Friday, March 4, 2011

Showing Their Metal


by Daniel Kuether, Heavy Metal fan

When it came to objects d’art, the Martin family gathered pieces from everywhere.  This included work by local artisans, Japanese prints, and pieces given or sold specifically to the family by Frank Lloyd Wright.  A group of pieces in the Martin collection of particular interest to Buffalonians and Arts and Crafts enthusiasts is a series of metalware vessels bearing the maker’s mark of a local craft shop:  Heintz Art Metal. 

In 1903, Otto L. Heintz left his Buffalo family business - the Heintz Brothers jewelry shop - and bought the local Arts & Crafts Company.  He changed the name to Art Crafts Shop in 1905 and, finally, to the Heintz Art Metal Shop in 1906.  The shop quickly grew in popularity for its distinctive designs.  The business would be short lived however, and after the death of Otto Heintz in 1918, the company closed for good following the stock market crash in 1929.

The Arts and Crafts Movement was in full swing by the time the Martins were preparing to make their home on Jewett Parkway.  The styles and motifs of this movement can be seen in many of the local craftsmens’ works, including the products of the Roycrofters and their charismatic leader Elbert Hubbard, a dear friend of Darwin Martin’s.

Heintz Art Metal gained prestige primarily for its popular silver-on-bronze decorative overlays.  Darwin Martin owned a desk set of this signature Heintz variety.
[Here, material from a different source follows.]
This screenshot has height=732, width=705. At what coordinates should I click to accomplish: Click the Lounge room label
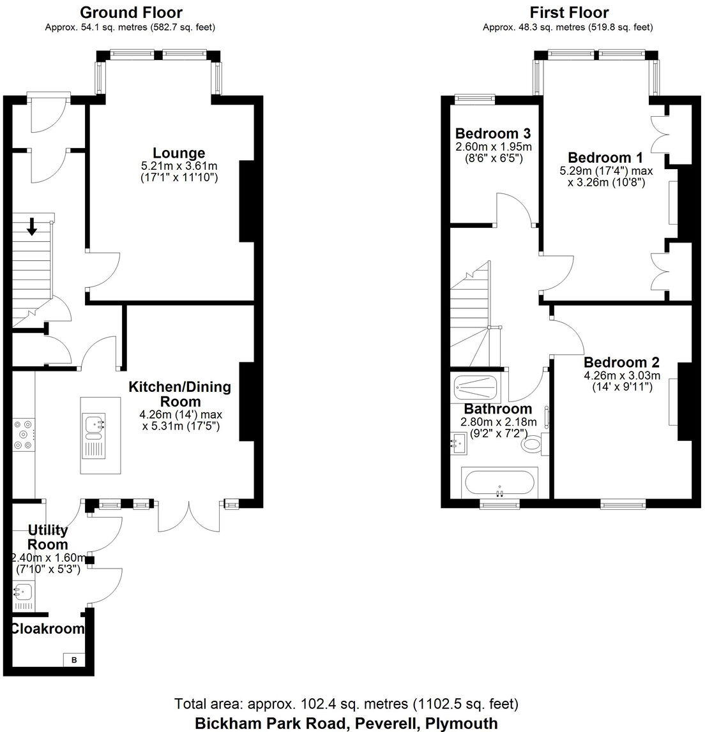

What’s unusual about the Martins’ set of five Heintz vessels is that they look nothing like this popular style, though they still bear the Heintz stamp.  Each has a brass, acid-etched finish producing an irregular design, but there is no trace of the famous silver - or the earlier colored enamel - overlay.  

The Martins' set of five Heintz Art Metal vessels
 So where does that put the Martins’ Heintz metalware vessels?  The acid-etched pieces were produced prior to the popular silver overlay wares.  They most likely belong to the early transitional period between 1903 and the company’s name change in 1906.  Their finish has become known to dealers and collectors as a “Tiffany-type patina,” referencing their resemblance to works by the Louis Comfort Tiffany Co.  This would be a sign of the times and the competition between the two metalware companies. 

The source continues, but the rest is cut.